▸ **To do**
Lines from the material below that hold the string "Image" are what is needed; copy each of them.

▸ **Given records**
####
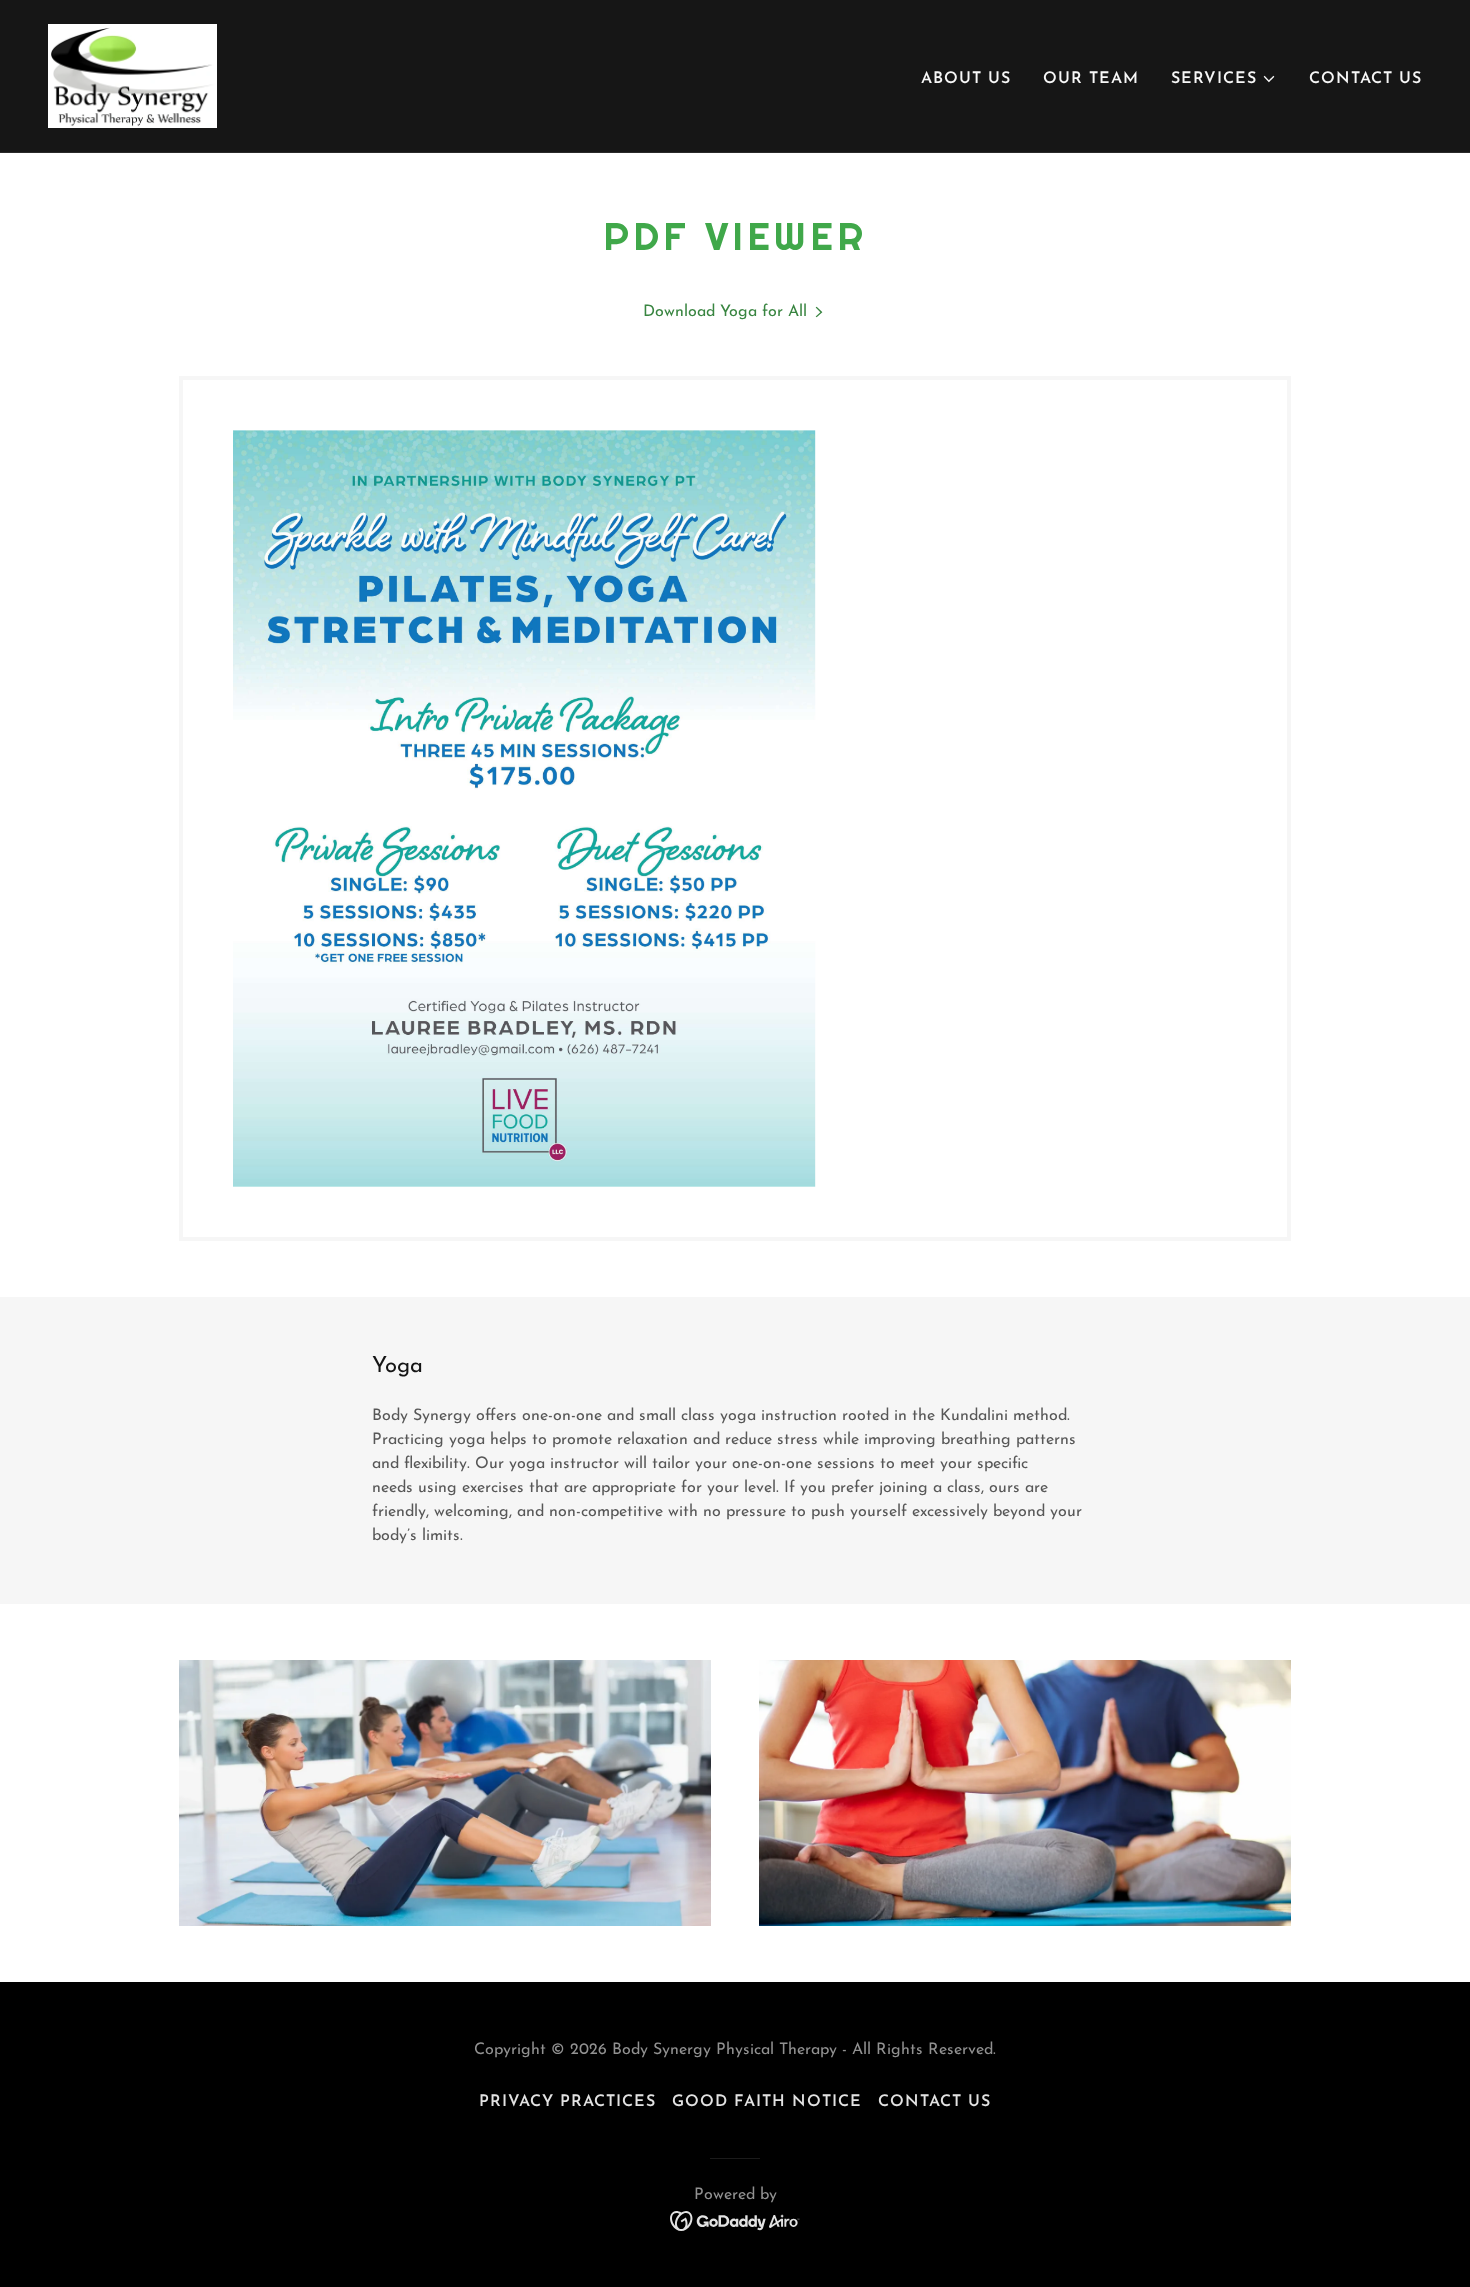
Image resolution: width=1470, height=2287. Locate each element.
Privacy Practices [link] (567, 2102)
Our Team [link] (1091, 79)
####
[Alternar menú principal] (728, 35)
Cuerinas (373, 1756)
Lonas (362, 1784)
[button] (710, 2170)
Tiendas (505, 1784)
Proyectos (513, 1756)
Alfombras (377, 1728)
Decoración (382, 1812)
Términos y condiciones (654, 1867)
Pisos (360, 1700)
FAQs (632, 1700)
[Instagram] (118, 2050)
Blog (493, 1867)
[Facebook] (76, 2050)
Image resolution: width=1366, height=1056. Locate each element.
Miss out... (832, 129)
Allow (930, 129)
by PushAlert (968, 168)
####
▸ **Final answer**
Image resolution: width=1470, height=2287. Locate each element.
Image resolution: width=1366, height=1056. Locate each element.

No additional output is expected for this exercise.